As per the government data available, the number of people who have worked under MNREGA in the month of April is only 30 lakh which is about 17 per cent of the usual workforce. There is a drop of 82 per cent from the previous year’s figure of 1.7 crore workers. It was projected to generate 262 million person-days of employment under MNREGA during the month of April 2020 by the government, however, overall 30.8 million person-days of employment are generated, and the same was 202 million for the month of April 2019. Considering the fact that COVID-19 infection was mainly restricted to the cities and there was very less exposure to the village life, the loss of working days was an unnecessary loss.
Earlier too, when the things were normal, no unemployment allowance was paid to workers.
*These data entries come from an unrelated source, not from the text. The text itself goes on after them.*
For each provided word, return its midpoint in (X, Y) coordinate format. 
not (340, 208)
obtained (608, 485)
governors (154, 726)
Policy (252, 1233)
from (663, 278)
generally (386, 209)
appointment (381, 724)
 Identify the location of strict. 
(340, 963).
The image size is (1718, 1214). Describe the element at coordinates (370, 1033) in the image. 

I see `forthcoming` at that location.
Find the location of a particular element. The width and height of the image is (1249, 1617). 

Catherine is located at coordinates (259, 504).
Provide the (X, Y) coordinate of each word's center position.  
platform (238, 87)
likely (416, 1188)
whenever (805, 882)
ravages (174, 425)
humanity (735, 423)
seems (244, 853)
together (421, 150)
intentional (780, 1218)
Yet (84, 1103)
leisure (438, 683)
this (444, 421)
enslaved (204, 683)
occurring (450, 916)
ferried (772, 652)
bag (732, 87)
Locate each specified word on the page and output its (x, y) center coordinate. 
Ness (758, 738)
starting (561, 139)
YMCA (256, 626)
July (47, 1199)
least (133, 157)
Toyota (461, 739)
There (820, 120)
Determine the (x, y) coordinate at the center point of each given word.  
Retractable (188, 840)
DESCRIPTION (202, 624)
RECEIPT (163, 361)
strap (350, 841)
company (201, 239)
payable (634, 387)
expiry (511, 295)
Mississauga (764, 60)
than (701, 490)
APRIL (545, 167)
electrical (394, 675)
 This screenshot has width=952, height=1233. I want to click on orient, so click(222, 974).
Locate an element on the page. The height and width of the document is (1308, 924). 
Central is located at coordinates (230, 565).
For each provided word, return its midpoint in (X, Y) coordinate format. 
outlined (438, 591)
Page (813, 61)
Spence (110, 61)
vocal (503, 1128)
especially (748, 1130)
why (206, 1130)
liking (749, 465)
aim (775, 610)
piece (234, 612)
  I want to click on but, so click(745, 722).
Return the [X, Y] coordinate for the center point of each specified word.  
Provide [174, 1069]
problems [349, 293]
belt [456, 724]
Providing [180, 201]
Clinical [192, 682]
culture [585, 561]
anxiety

In 2019-20, Rs 12,000 was paid as an unemployment allowance in the country as a whole. What is appalling is the same government which could not provide unemployment allowance to workers under MNREGA is now appealing to the private sector for paying wages to the workers during the lockdown period.
Despite all its limitations in implementation, MNREGA has proved its utility in rural India in a period of economic and agrarian distress in the last ten years. It has helped the poorest and most oppressed sections of the rural masses to survive, while at the same time preventing general wages of the agricultural workers and rural labour from declining and in most areas, wages have remained stable or shown increases in monetary terms. The rural development ministry acknowledged the above mentioned fact and stated that "Of the workers, the percentage of scheduled caste workers has consistently been about 20 per cent, and scheduled tribe workers has been about 17 per cent". Similarly, the participation of women workers is also very encouraging. Not only participation but MNREGA also helped to ensure equal wages for women.
Due to the present lockdown, there is a huge increase in unemployment. According to Centre of Monitoring Indian Economy (CMIE), there is already a loss of 14 crore jobs in India and according to the UN after lockdown, more than 40 crore people of India are going to face a serious threat of poverty and hunger. The central government should come up with a clear cut road map for rejuvenation of rural economy, having wage workers as its focus.